**Your goal:**
Every entry below has to appear again in your reply, word for word, but no picture may.

Top of Input data

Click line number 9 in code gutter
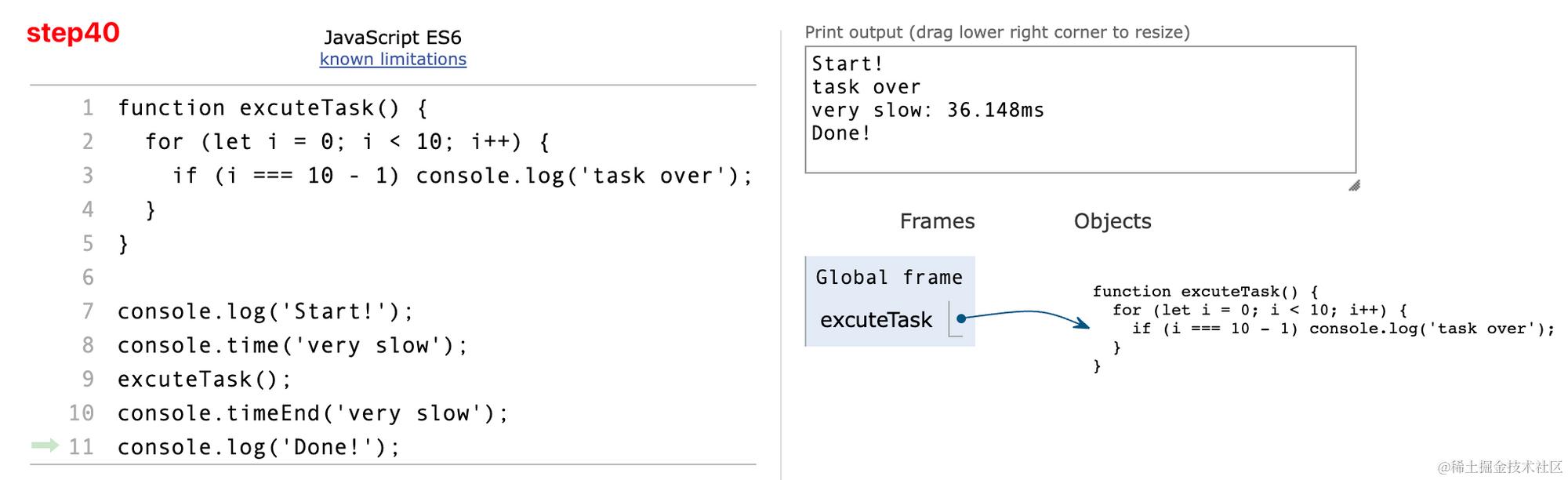The image size is (1568, 480). (88, 379)
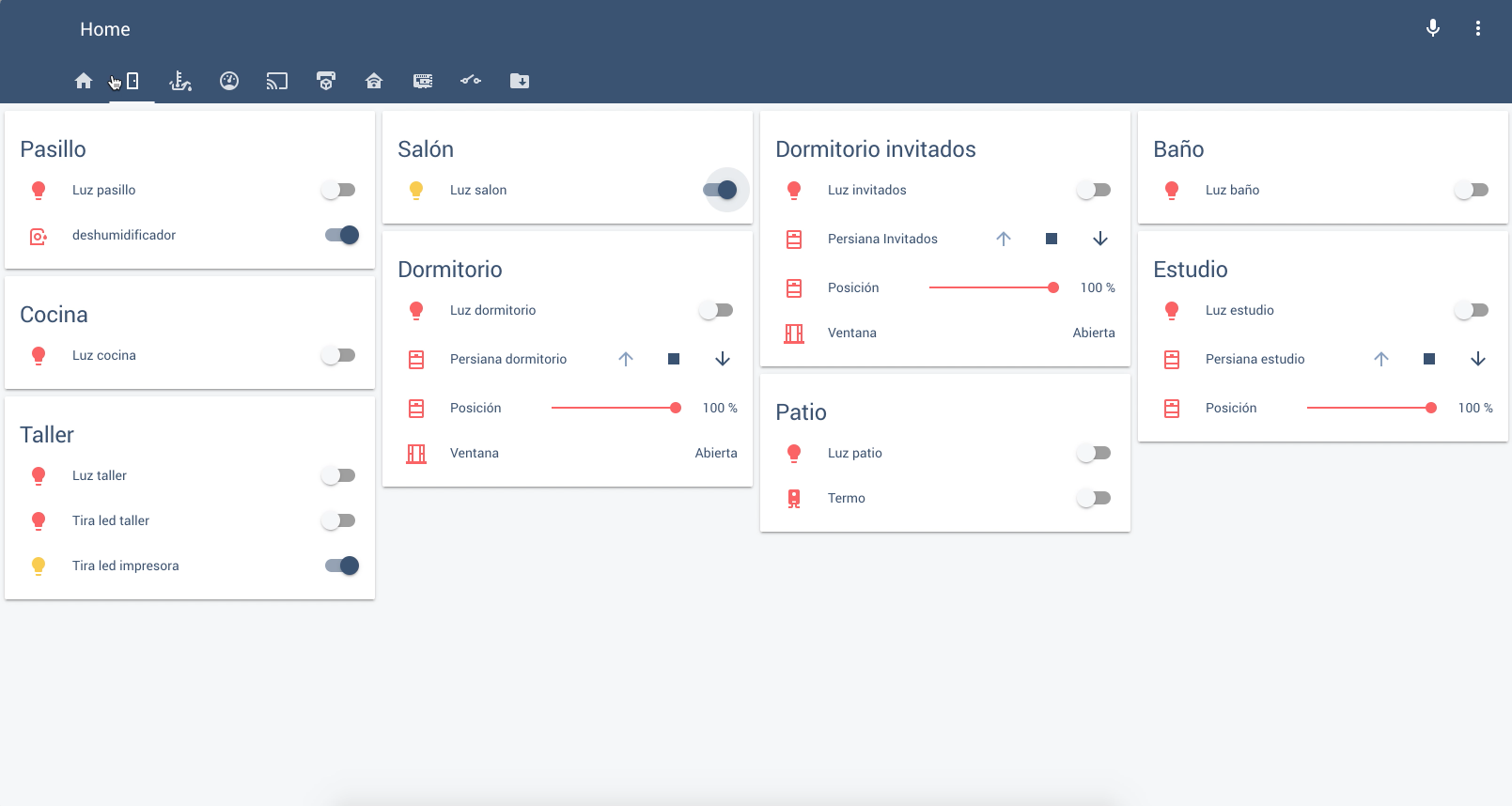This screenshot has height=806, width=1512.
Task: Open the three-dot overflow menu
Action: click(1477, 28)

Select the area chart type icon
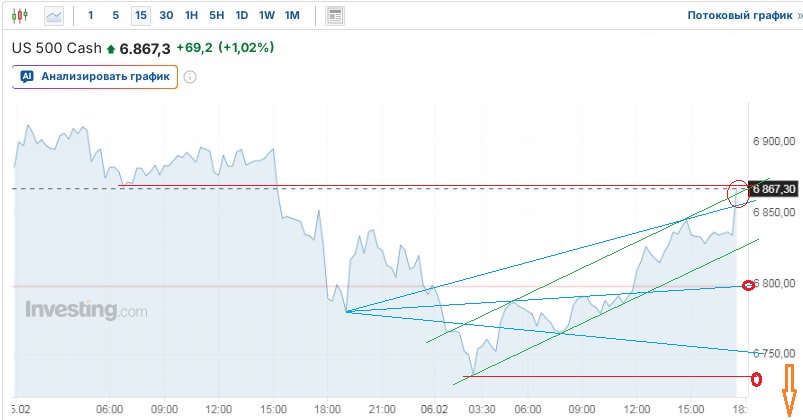[x=54, y=16]
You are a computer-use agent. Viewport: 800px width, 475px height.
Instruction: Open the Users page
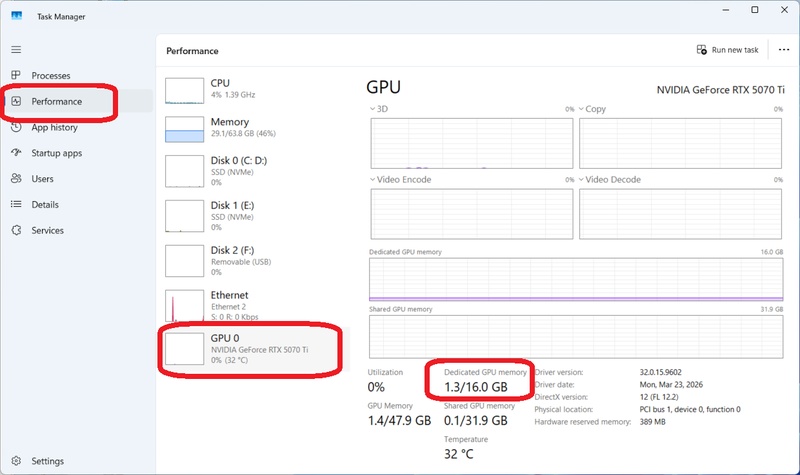pyautogui.click(x=42, y=179)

Bottom of Input data

**Response to this exercise:**
Click line number 9 in code gutter
The image size is (1568, 480). (88, 379)
This screenshot has height=806, width=1512.
Task: Open the three-dot overflow menu
Action: click(1477, 28)

Select the area chart type icon
[x=54, y=16]
You are a computer-use agent. Viewport: 800px width, 475px height.
Instruction: Open the Users page
pyautogui.click(x=42, y=179)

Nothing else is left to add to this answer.